**Exercise details:** Retype every line of the material below exactly as it appears, leaving out the pictures.

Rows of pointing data
◇ ◇ ◇ ◇
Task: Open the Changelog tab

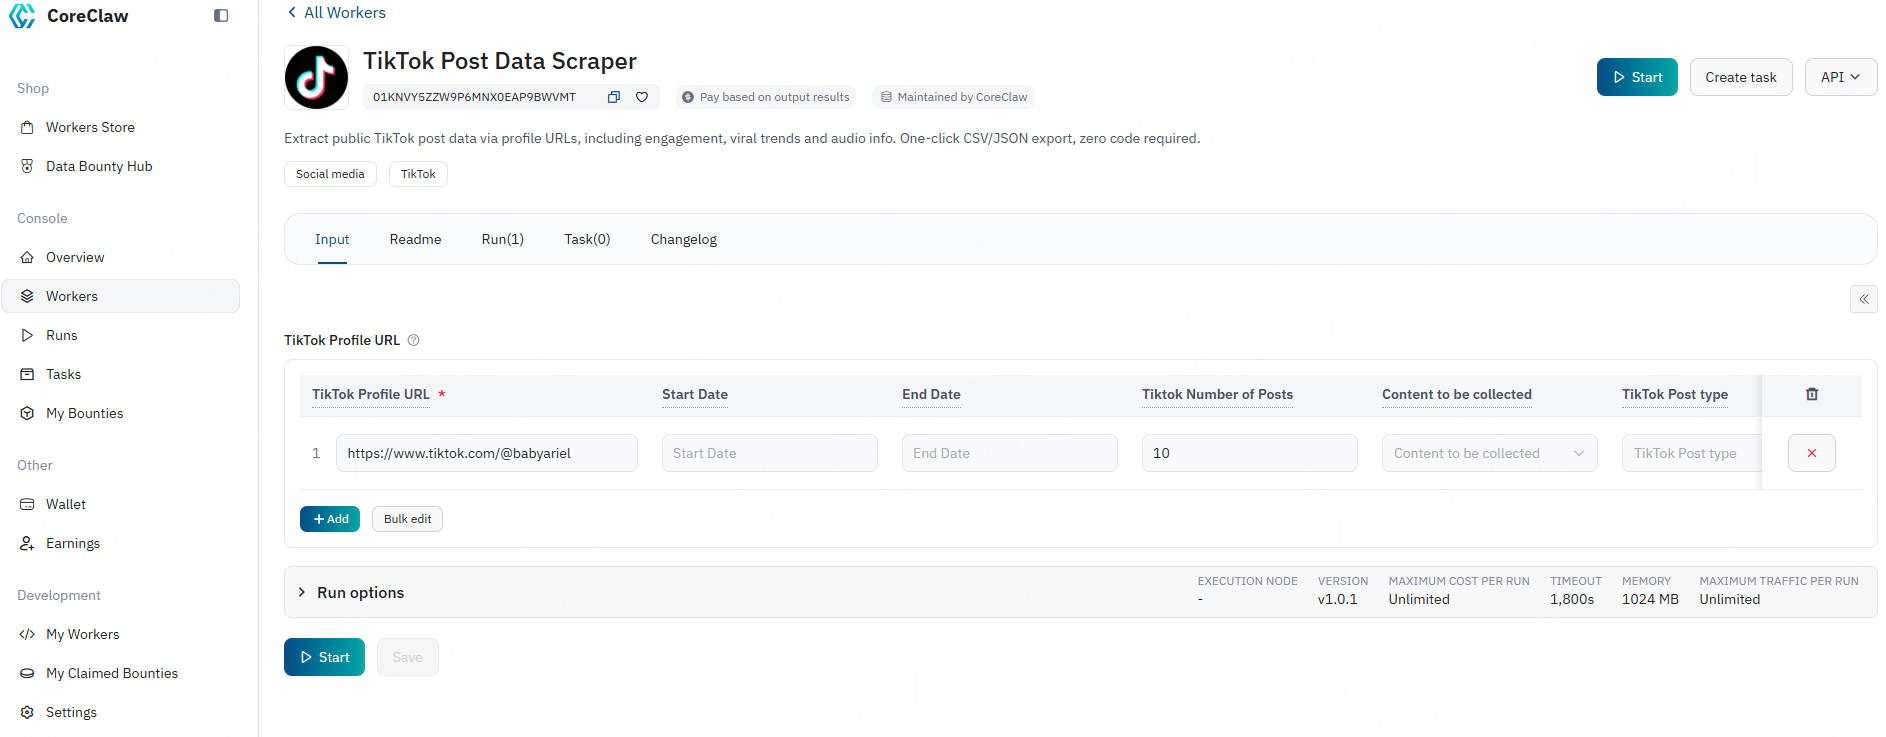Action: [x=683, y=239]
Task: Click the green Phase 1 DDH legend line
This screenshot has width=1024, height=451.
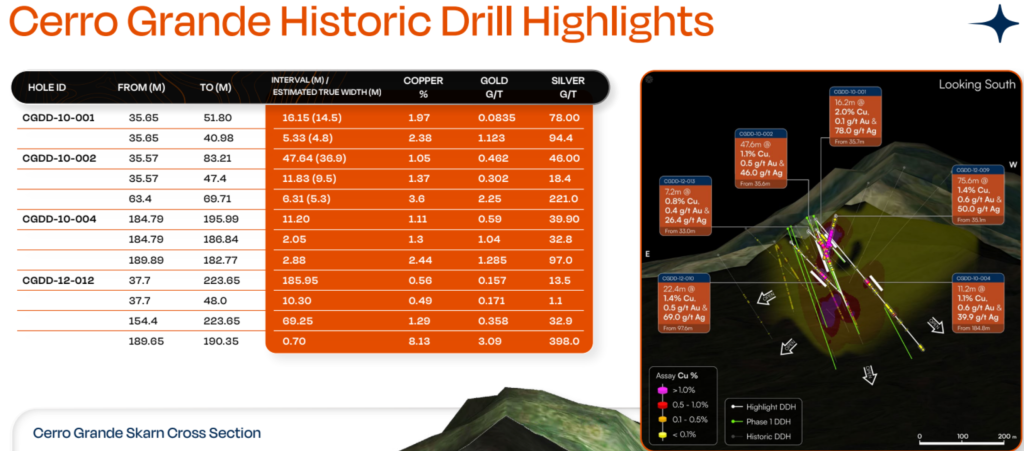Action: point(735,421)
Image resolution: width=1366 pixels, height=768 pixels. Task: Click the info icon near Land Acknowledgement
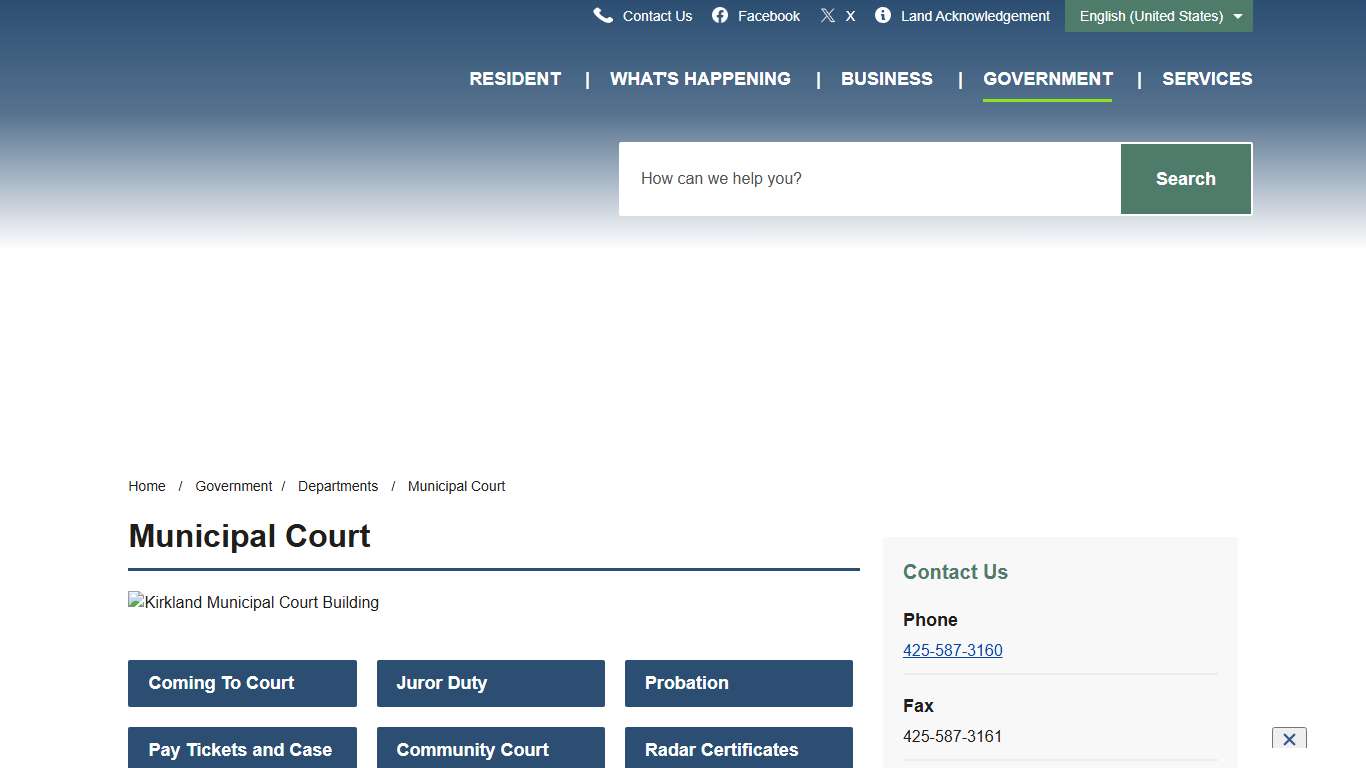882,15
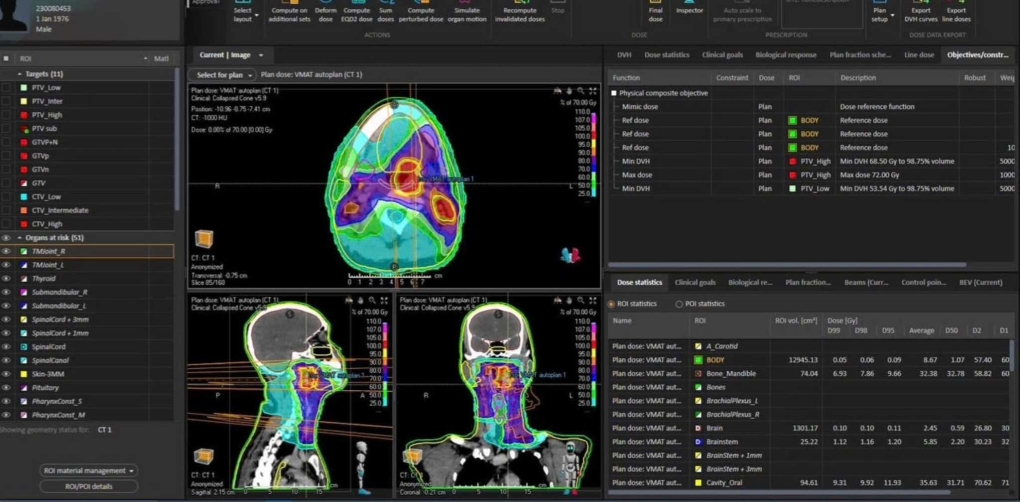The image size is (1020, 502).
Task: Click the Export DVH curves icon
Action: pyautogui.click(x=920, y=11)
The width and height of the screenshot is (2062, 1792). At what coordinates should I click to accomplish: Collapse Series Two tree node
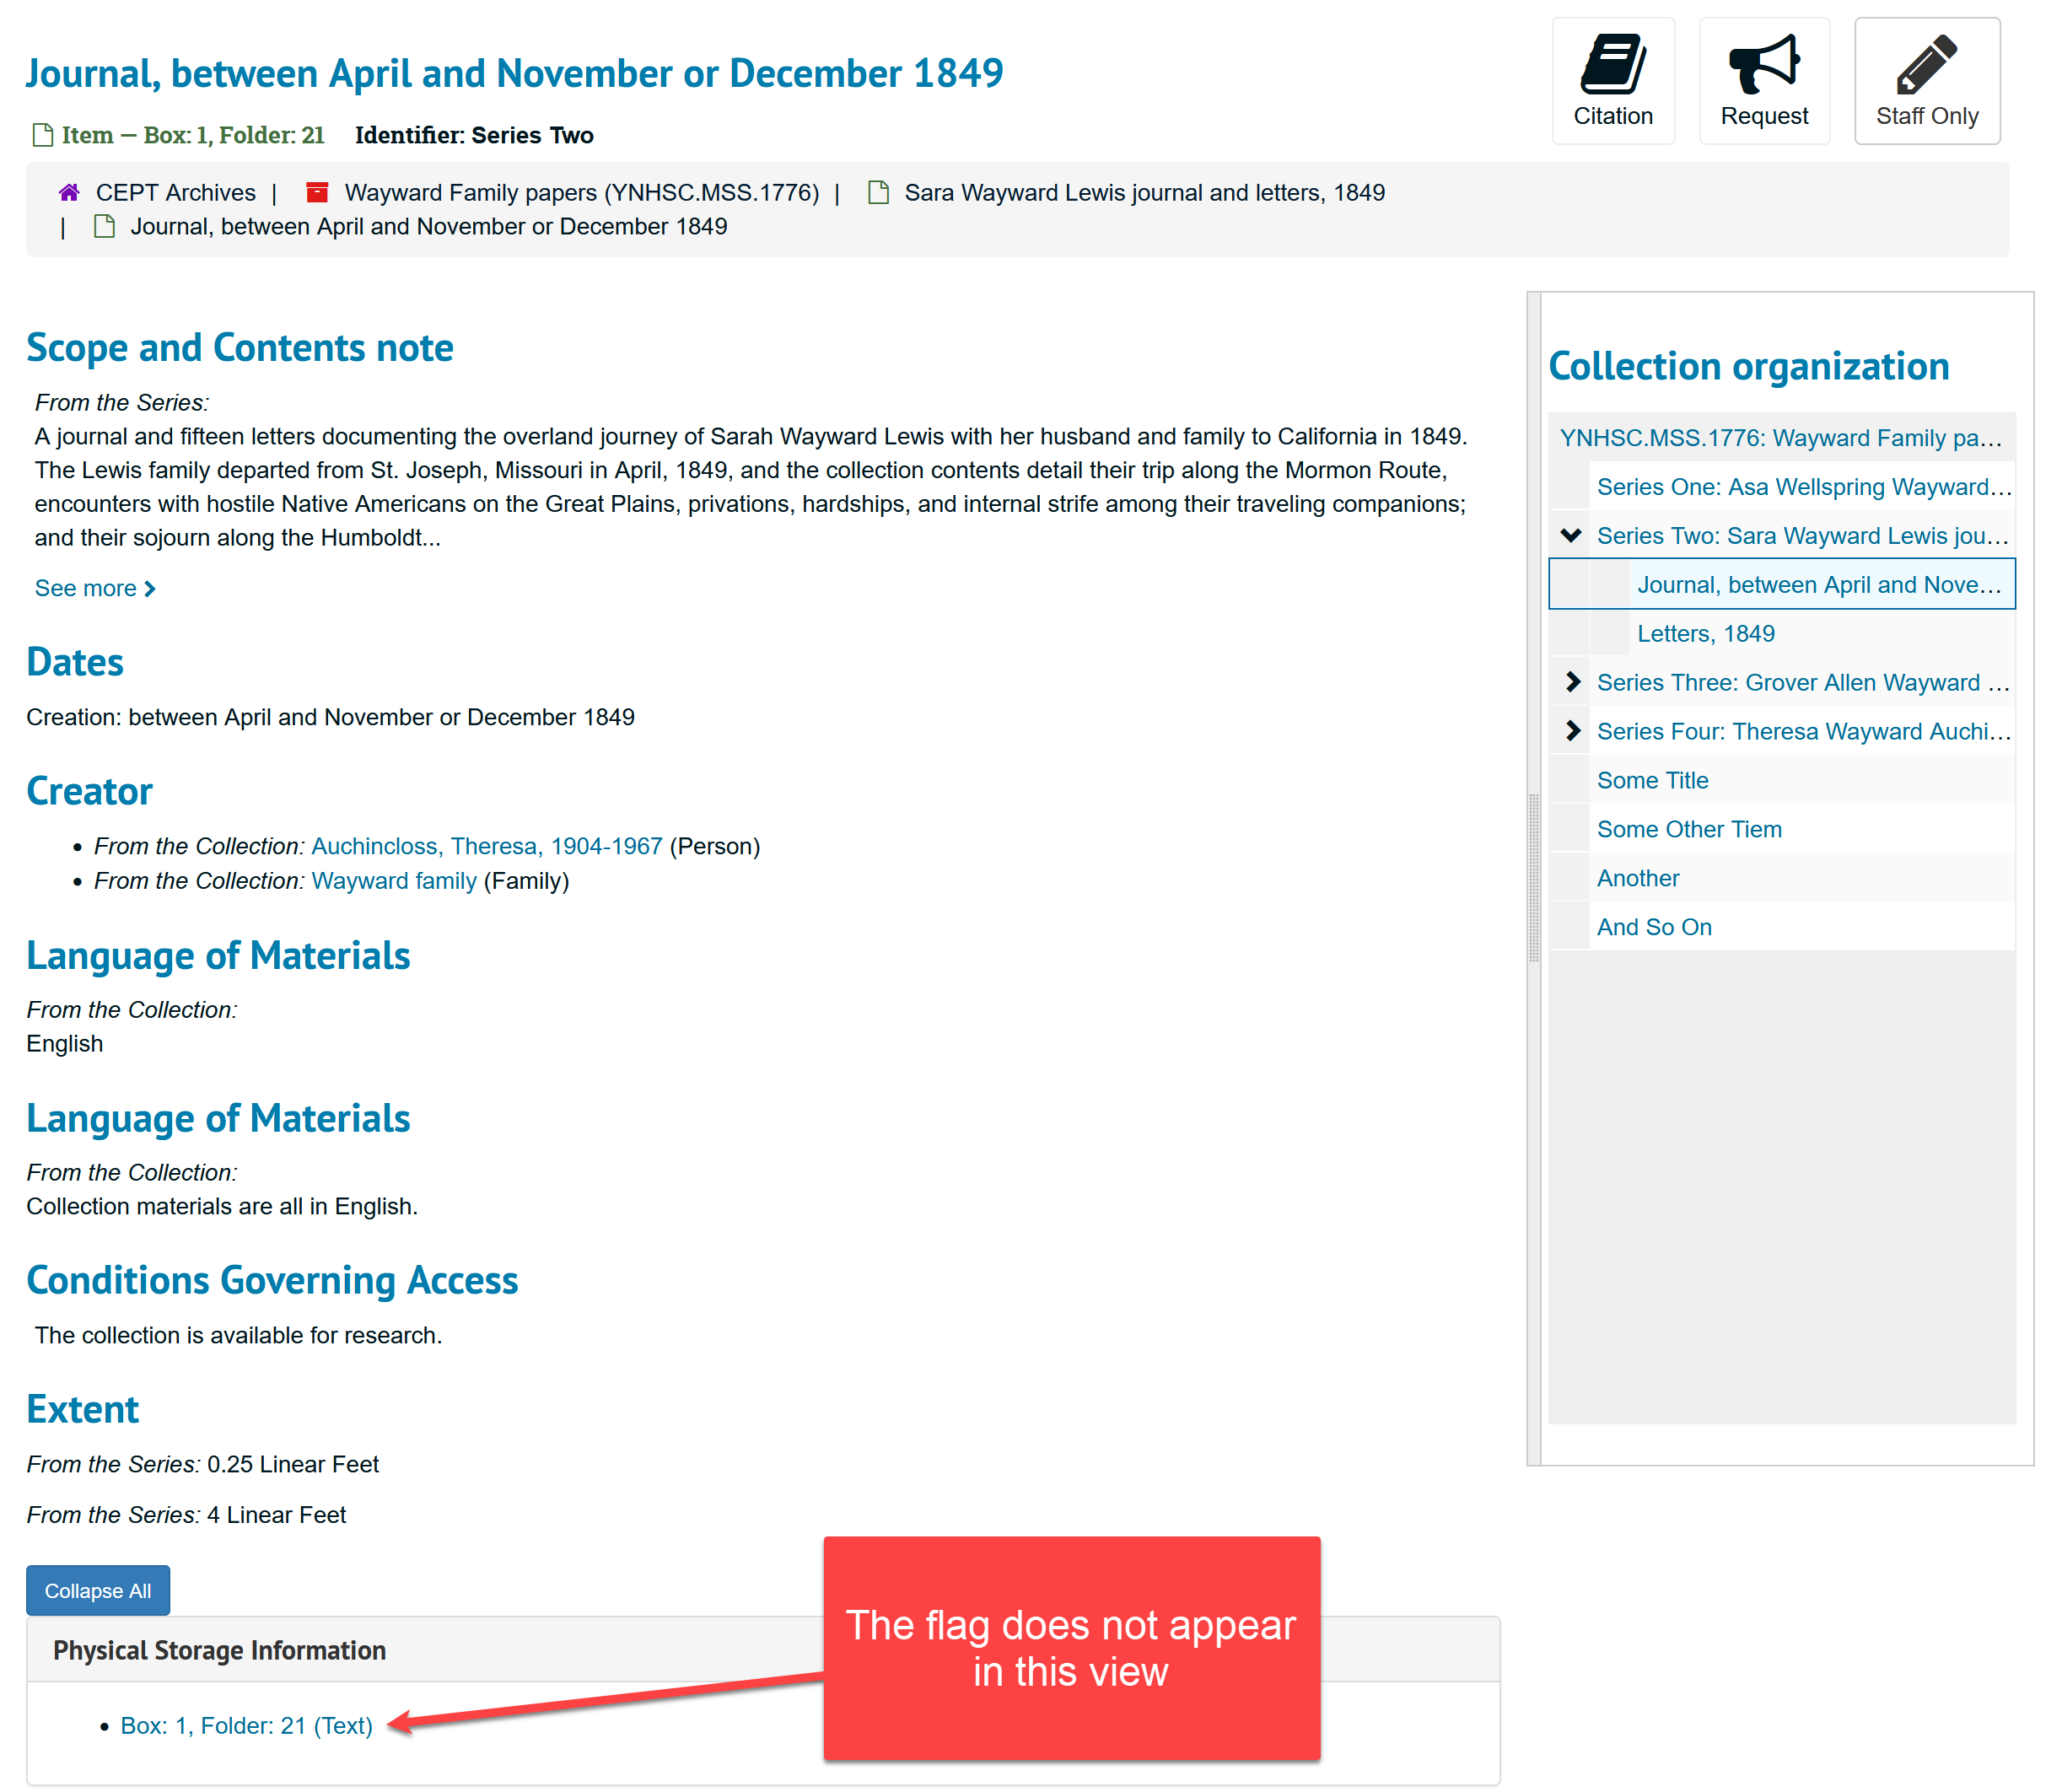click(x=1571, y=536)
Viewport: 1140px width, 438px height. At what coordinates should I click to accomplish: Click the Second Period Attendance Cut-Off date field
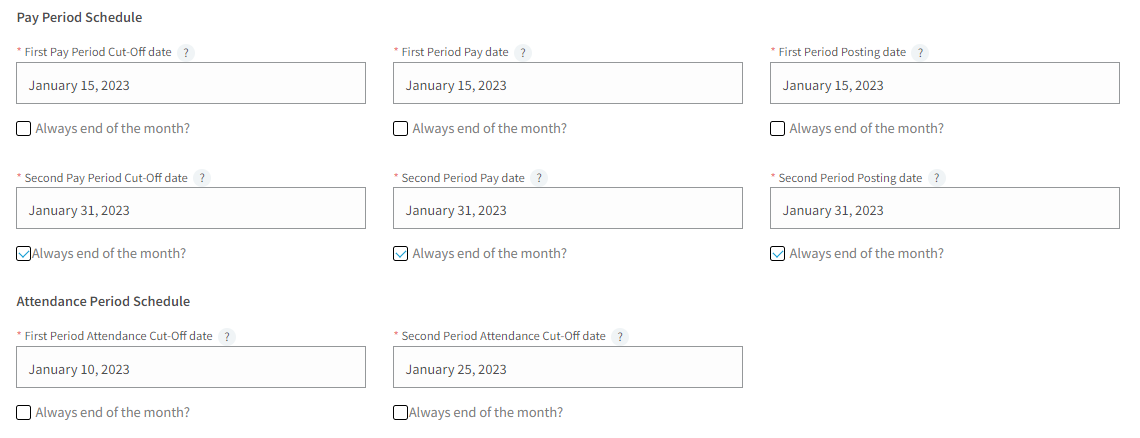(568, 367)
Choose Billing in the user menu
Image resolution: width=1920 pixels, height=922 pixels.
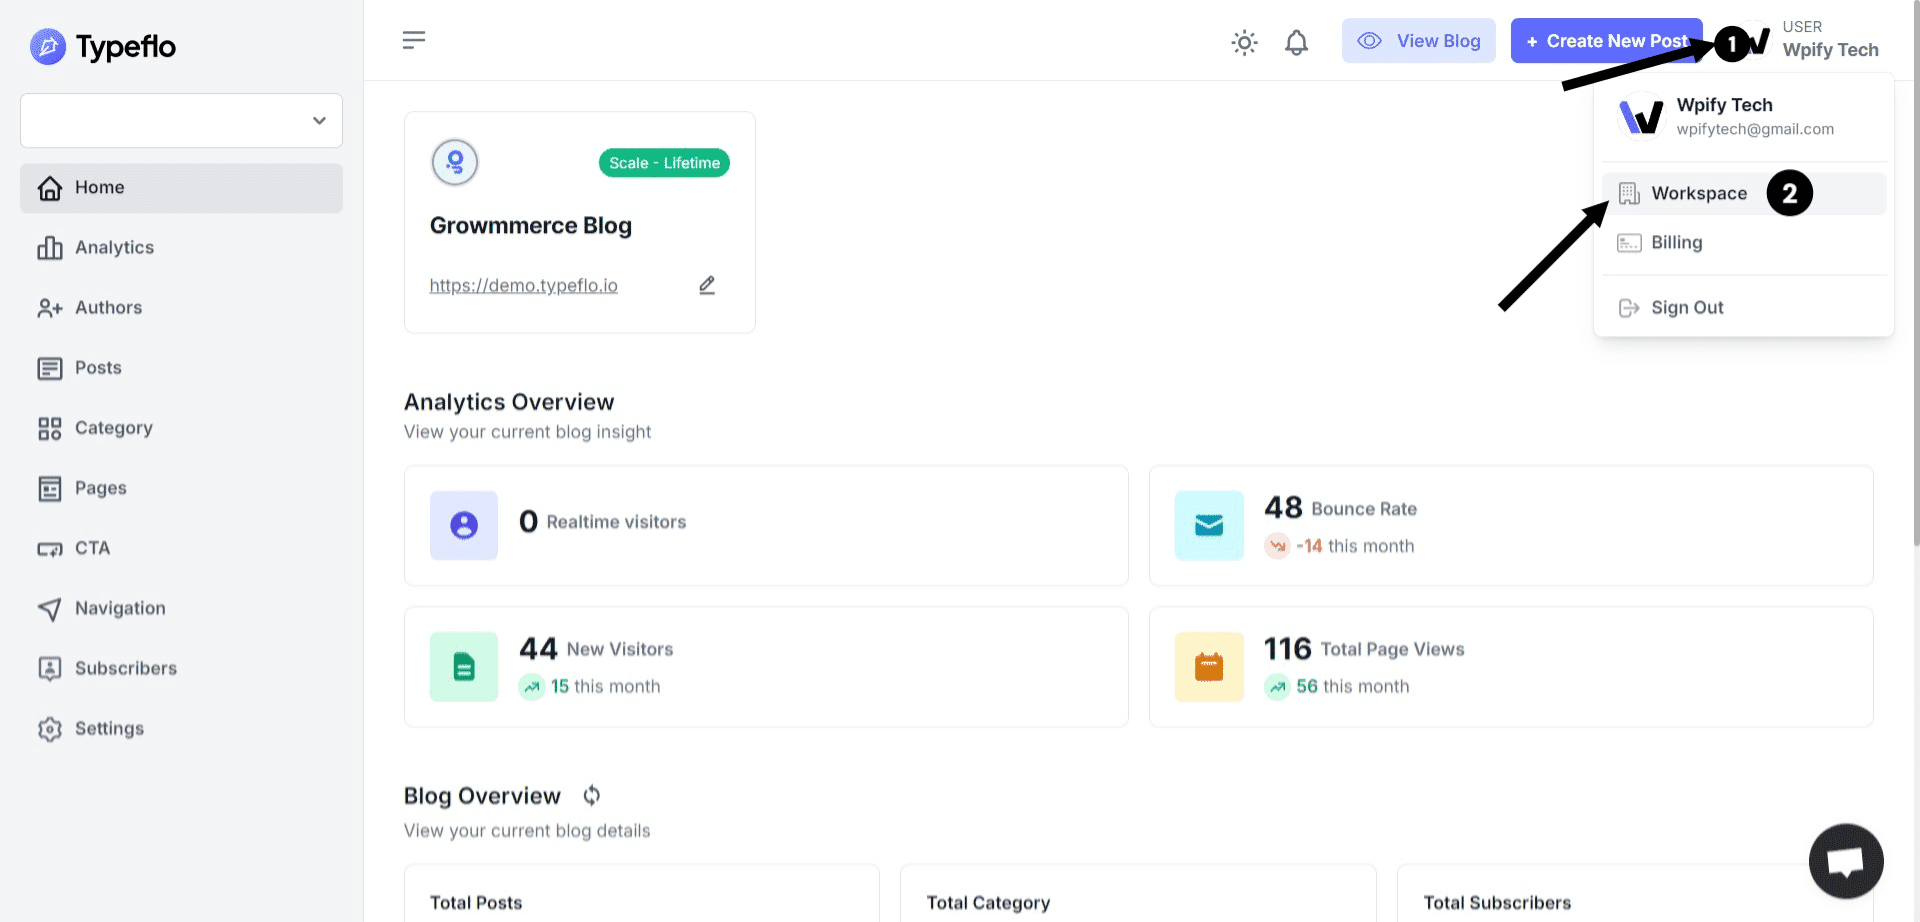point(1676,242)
◇ ◇ ◇ ◇
**Response for this exercise:**
Task: Open the Changelog tab

Action: [x=683, y=239]
Task: Click the green Phase 1 DDH legend line
This screenshot has width=1024, height=451.
Action: point(735,421)
Image resolution: width=1366 pixels, height=768 pixels. Task: Click the info icon near Land Acknowledgement
882,15
The image size is (1020, 502).
Task: Click the Export DVH curves icon
Action: pyautogui.click(x=920, y=11)
The width and height of the screenshot is (2062, 1792). At what coordinates should I click to accomplish: Collapse Series Two tree node
click(x=1571, y=536)
Viewport: 1140px width, 438px height. At what coordinates should I click to accomplish: Click the Second Period Attendance Cut-Off date field
(568, 367)
Choose Billing in the user menu
Image resolution: width=1920 pixels, height=922 pixels.
point(1676,242)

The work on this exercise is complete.